WORK INSTRUCTIONS:
Update the part of the data that opens with the line containing "A ler (388, 24)" and closes with the line containing "djass (435, 197)" by replacing "Moçambique" with "Mozambique", leaving everything else unchanged. Return only those lines.

Click-target data
+--

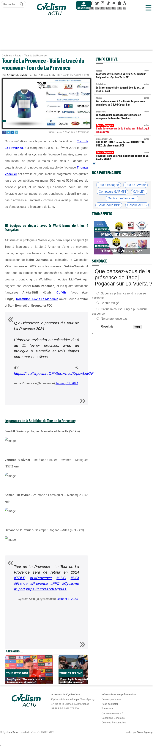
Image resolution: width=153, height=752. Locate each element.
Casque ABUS (137, 205)
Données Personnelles (114, 722)
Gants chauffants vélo (122, 198)
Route (18, 55)
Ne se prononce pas (114, 318)
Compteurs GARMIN (112, 191)
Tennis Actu (108, 708)
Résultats (107, 326)
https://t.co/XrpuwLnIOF (34, 373)
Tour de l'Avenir (135, 184)
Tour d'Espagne (108, 184)
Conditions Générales (113, 718)
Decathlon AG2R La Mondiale (37, 299)
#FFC (54, 583)
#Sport (19, 589)
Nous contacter (110, 703)
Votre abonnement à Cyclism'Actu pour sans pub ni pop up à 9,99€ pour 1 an (122, 101)
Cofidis (61, 292)
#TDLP (19, 578)
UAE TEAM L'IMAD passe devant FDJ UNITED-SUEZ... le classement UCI (122, 142)
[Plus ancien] (94, 163)
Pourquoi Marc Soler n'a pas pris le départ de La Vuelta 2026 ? (122, 156)
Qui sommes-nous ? (112, 713)
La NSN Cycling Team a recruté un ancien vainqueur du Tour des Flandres (122, 115)
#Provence (39, 583)
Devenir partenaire (111, 699)
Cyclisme (7, 55)
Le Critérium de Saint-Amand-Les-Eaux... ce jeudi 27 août (122, 87)
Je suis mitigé (110, 303)
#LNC (61, 578)
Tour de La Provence (35, 55)
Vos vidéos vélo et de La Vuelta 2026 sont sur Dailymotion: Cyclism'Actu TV (122, 74)
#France (21, 583)
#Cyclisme (70, 583)
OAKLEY (139, 191)
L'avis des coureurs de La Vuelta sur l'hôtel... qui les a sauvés (122, 128)
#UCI (75, 578)
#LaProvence (41, 578)
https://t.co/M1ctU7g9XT (46, 589)
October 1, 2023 (67, 598)
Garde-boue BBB (108, 205)
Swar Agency (144, 732)
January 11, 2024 (67, 383)
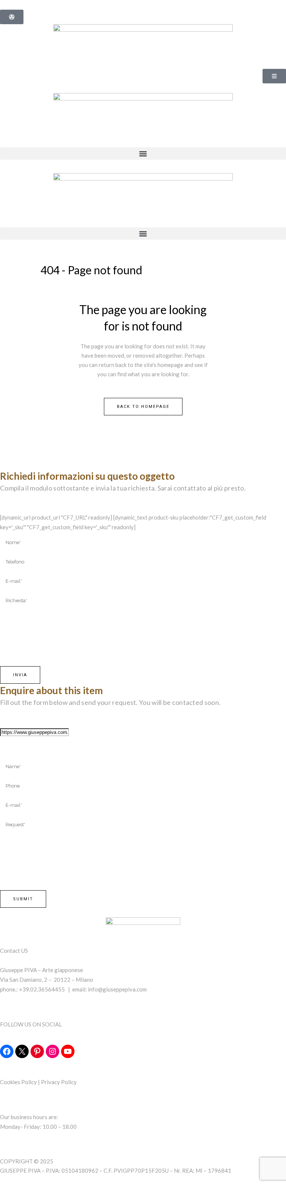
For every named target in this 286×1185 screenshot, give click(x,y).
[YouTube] (67, 1051)
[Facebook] (6, 1051)
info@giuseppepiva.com (117, 989)
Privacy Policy (59, 1082)
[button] (143, 153)
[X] (22, 1051)
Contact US (14, 950)
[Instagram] (52, 1051)
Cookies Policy (18, 1082)
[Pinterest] (37, 1051)
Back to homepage (143, 406)
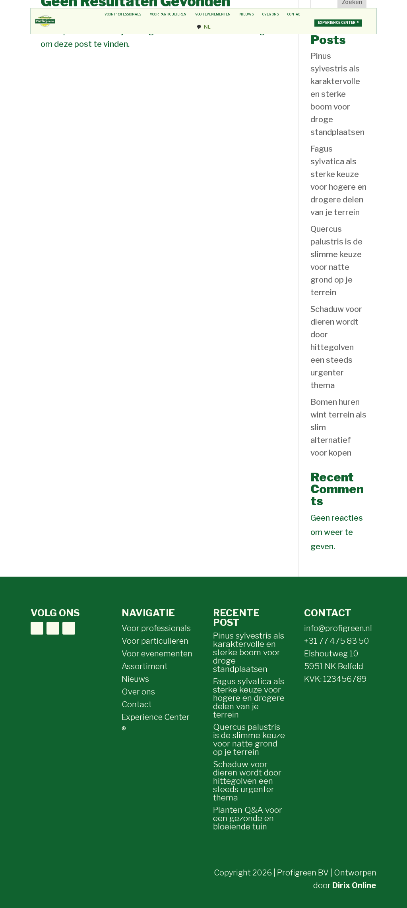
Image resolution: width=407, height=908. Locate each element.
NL (207, 26)
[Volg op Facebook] (37, 628)
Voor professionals (123, 14)
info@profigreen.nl (338, 628)
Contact (294, 14)
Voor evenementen (213, 14)
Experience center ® (338, 23)
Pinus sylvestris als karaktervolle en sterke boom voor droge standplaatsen (337, 94)
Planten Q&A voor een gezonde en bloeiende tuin (247, 818)
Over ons (270, 14)
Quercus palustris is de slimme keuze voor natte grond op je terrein (249, 739)
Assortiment (145, 666)
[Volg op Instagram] (53, 628)
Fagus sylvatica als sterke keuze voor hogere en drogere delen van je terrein (249, 697)
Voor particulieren (168, 14)
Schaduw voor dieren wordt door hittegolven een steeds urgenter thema (336, 347)
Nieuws (246, 14)
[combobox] (203, 27)
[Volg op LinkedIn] (68, 628)
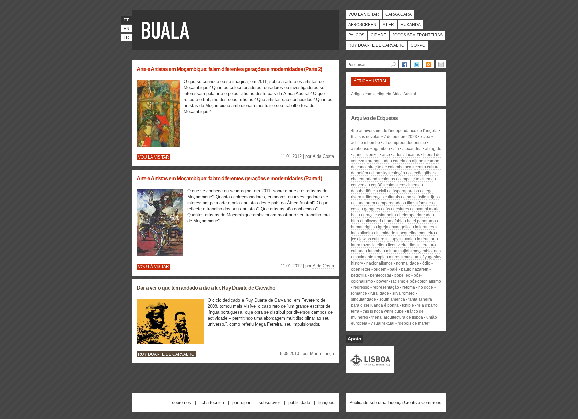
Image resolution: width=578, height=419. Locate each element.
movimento (363, 257)
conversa (359, 185)
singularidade (363, 299)
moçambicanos (427, 251)
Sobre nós (181, 402)
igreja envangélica (395, 227)
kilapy (393, 239)
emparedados (391, 203)
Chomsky (379, 173)
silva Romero (403, 293)
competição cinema (416, 179)
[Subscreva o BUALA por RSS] (428, 64)
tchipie (408, 305)
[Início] (167, 30)
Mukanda (410, 24)
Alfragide (433, 148)
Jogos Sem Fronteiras (417, 35)
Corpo (418, 45)
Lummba (375, 251)
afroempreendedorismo (404, 142)
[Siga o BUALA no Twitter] (416, 64)
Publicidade (299, 402)
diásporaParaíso (404, 191)
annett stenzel (366, 154)
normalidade (407, 263)
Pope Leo (402, 275)
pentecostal (380, 275)
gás (386, 209)
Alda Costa (323, 156)
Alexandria (412, 148)
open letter (360, 269)
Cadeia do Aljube (408, 161)
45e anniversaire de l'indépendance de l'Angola (394, 130)
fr (126, 37)
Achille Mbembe (365, 142)
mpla (381, 257)
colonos (388, 179)
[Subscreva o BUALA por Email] (441, 64)
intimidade (385, 233)
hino (355, 221)
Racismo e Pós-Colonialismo (416, 281)
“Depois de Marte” (414, 323)
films (411, 203)
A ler (388, 24)
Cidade (378, 35)
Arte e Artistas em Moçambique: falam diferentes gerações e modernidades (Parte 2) (229, 69)
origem (380, 269)
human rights (363, 227)
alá (396, 148)
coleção (398, 173)
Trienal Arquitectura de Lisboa (397, 317)
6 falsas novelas (365, 136)
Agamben (381, 148)
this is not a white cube (383, 311)
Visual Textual (382, 323)
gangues (372, 209)
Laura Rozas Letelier (368, 245)
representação (386, 287)
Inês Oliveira (362, 233)
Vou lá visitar (363, 14)
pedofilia (359, 275)
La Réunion (426, 239)
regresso (361, 287)
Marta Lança (322, 353)
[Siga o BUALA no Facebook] (404, 64)
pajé (394, 269)
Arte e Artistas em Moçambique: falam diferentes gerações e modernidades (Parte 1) (229, 178)
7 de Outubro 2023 (400, 136)
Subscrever (269, 402)
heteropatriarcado (415, 215)
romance (359, 293)
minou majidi (397, 251)
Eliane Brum (364, 203)
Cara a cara (398, 14)
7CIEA (425, 136)
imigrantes (424, 227)
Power (382, 281)
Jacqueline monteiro (417, 233)
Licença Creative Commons (414, 402)
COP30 (376, 185)
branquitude (379, 161)
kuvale (408, 239)
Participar (241, 402)
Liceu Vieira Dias (402, 245)
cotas (390, 185)
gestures (401, 209)
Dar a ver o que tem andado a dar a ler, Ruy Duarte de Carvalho (206, 288)
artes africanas (406, 154)
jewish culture (371, 239)
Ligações (326, 402)
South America (392, 299)
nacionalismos (379, 263)
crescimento (410, 185)
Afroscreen (362, 24)
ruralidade (379, 293)
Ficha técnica (211, 402)
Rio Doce (425, 287)
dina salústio (414, 197)
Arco (386, 154)
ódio (426, 263)
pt (126, 20)
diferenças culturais (382, 197)
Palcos (356, 35)
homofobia (394, 221)
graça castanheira (379, 215)
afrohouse (360, 148)
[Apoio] (370, 370)
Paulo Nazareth (414, 269)
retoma (408, 287)
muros (394, 257)
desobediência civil (368, 191)
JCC (353, 239)
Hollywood (371, 221)
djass (435, 197)
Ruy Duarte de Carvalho (376, 45)
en (126, 28)
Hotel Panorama (421, 221)
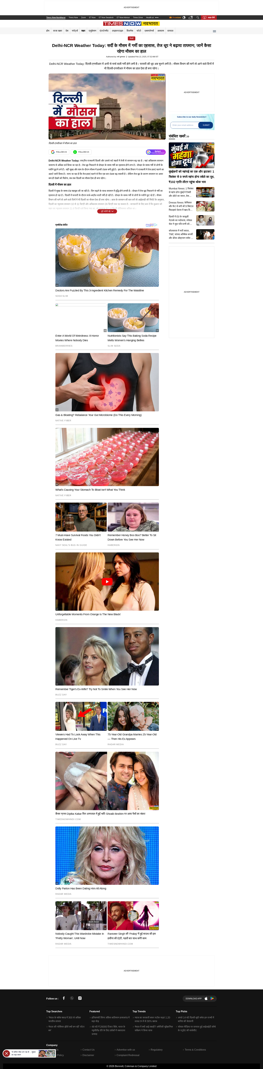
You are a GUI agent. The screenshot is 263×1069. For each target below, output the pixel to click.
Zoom (83, 17)
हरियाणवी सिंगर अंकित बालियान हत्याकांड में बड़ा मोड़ (111, 1019)
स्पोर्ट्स (75, 30)
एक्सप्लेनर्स (149, 30)
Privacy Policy (56, 1055)
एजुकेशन (92, 30)
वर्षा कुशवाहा (121, 57)
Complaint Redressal (128, 1055)
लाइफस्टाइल (117, 30)
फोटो (139, 30)
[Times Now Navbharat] (131, 23)
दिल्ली (131, 38)
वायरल (170, 30)
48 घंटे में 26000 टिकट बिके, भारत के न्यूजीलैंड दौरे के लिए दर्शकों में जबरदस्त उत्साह (108, 1030)
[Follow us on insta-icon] (80, 998)
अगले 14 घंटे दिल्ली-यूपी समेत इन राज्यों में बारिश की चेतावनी (196, 1019)
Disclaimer (88, 1055)
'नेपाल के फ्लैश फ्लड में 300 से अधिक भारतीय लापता (64, 1019)
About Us (53, 1049)
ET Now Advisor (123, 17)
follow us (61, 152)
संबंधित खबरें (177, 136)
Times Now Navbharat (55, 17)
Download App (194, 999)
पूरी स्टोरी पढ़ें (105, 211)
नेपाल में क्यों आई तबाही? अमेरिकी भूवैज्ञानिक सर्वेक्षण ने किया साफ (154, 1028)
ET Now (92, 17)
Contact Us (88, 1049)
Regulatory (157, 1049)
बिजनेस (130, 30)
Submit (206, 125)
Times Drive (138, 17)
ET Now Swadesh (106, 17)
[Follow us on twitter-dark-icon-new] (72, 998)
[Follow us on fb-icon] (64, 998)
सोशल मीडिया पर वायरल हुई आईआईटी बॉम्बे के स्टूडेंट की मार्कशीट (197, 1028)
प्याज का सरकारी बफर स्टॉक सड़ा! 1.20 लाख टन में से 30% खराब (152, 1019)
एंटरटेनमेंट (104, 30)
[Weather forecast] (191, 18)
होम (47, 30)
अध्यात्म (160, 30)
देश (67, 30)
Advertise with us (126, 1049)
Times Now (73, 17)
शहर (83, 30)
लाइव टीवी (211, 17)
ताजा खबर (57, 30)
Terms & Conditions (195, 1049)
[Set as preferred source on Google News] (156, 152)
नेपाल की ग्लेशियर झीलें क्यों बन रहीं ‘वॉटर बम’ (66, 1028)
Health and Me (152, 17)
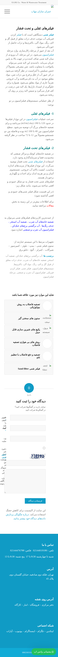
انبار (26, 605)
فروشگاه (34, 605)
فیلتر (19, 34)
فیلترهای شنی (35, 161)
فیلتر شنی (26, 268)
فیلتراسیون (48, 54)
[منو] (8, 11)
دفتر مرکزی (48, 605)
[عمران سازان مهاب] (34, 11)
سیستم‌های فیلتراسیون (43, 268)
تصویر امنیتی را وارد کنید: (4, 422)
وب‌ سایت (4, 439)
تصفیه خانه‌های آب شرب (34, 260)
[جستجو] (15, 11)
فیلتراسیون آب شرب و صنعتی (31, 272)
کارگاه (18, 605)
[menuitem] (15, 11)
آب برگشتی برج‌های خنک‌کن (29, 256)
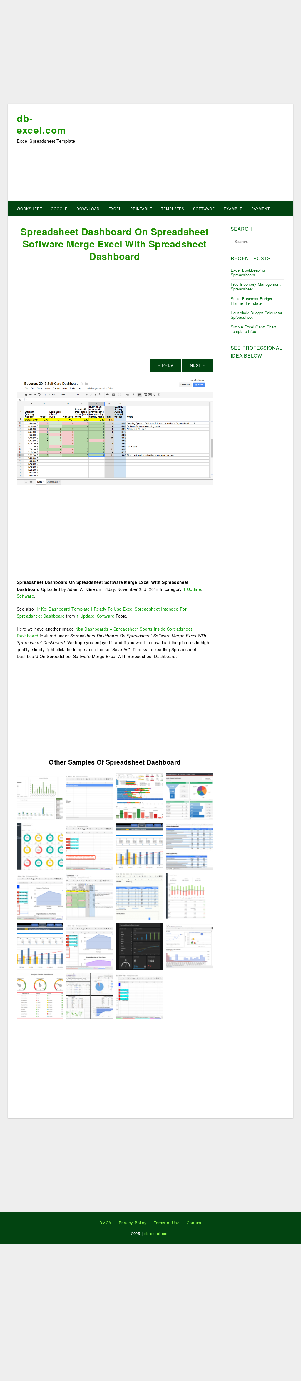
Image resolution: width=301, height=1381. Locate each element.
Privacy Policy (133, 1222)
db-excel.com (41, 124)
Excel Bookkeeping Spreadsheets (248, 272)
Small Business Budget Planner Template (251, 301)
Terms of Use (167, 1222)
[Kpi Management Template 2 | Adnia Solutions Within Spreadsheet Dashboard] (40, 846)
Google (59, 208)
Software (204, 208)
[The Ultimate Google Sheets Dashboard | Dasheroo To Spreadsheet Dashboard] (189, 796)
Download (88, 208)
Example (233, 208)
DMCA (105, 1222)
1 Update (192, 589)
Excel (114, 208)
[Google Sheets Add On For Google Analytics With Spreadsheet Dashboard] (189, 945)
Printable (141, 208)
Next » (197, 365)
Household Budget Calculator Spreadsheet (256, 315)
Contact (194, 1222)
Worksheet (29, 208)
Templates (172, 208)
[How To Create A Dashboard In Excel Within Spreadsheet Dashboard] (40, 796)
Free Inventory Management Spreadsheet (256, 286)
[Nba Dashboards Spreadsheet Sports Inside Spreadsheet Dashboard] (139, 796)
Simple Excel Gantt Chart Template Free (253, 329)
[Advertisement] (150, 54)
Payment (260, 208)
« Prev (165, 365)
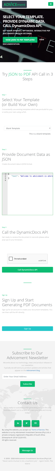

+--

WRITTEN RESPONSE:
A ler (388, 24)
Cidade (378, 35)
Arte e Artistas em Mozambique: falam diferentes gerações e modernidades (Parte 2) (229, 69)
origem (380, 269)
human rights (363, 227)
alá (396, 148)
coleção (398, 173)
Trienal Arquitectura de Lisboa (397, 317)
6 falsas novelas (365, 136)
Agamben (381, 148)
this is not a white cube (383, 311)
Visual Textual (382, 323)
gangues (372, 209)
Laura Rozas Letelier (368, 245)
representação (386, 287)
Inês Oliveira (362, 233)
Vou lá visitar (363, 14)
pedofilia (359, 275)
La Réunion (426, 239)
regresso (361, 287)
Marta Lança (322, 353)
[Siga o BUALA no Facebook] (404, 64)
pajé (394, 269)
Arte e Artistas em Mozambique: falam diferentes gerações e modernidades (Parte 1) (229, 178)
7 de Outubro 2023 (400, 136)
Subscrever (269, 402)
heteropatriarcado (415, 215)
romance (359, 293)
minou majidi (397, 251)
Eliane Brum (364, 203)
Cara a cara (398, 14)
7CIEA (425, 136)
imigrantes (424, 227)
Power (382, 281)
Jacqueline monteiro (417, 233)
Licença Creative Commons (414, 402)
COP30 (376, 185)
branquitude (379, 161)
kuvale (408, 239)
Participar (241, 402)
Liceu Vieira Dias (402, 245)
cotas (390, 185)
gestures (401, 209)
Dar a ver o que tem andado a dar a ler, Ruy Duarte de Carvalho (206, 288)
artes africanas (406, 154)
jewish culture (371, 239)
Ligações (326, 402)
South America (392, 299)
nacionalismos (379, 263)
crescimento (410, 185)
Afroscreen (362, 24)
ruralidade (379, 293)
Ficha técnica (211, 402)
Rio Doce (425, 287)
dina salústio (414, 197)
Arco (386, 154)
ódio (426, 263)
pt (126, 20)
diferenças culturais (382, 197)
Palcos (356, 35)
homofobia (394, 221)
graça castanheira (379, 215)
afrohouse (360, 148)
[Apoio] (370, 370)
Paulo Nazareth (414, 269)
retoma (408, 287)
muros (394, 257)
desobediência civil (368, 191)
JCC (353, 239)
Hollywood (371, 221)
djass (435, 197)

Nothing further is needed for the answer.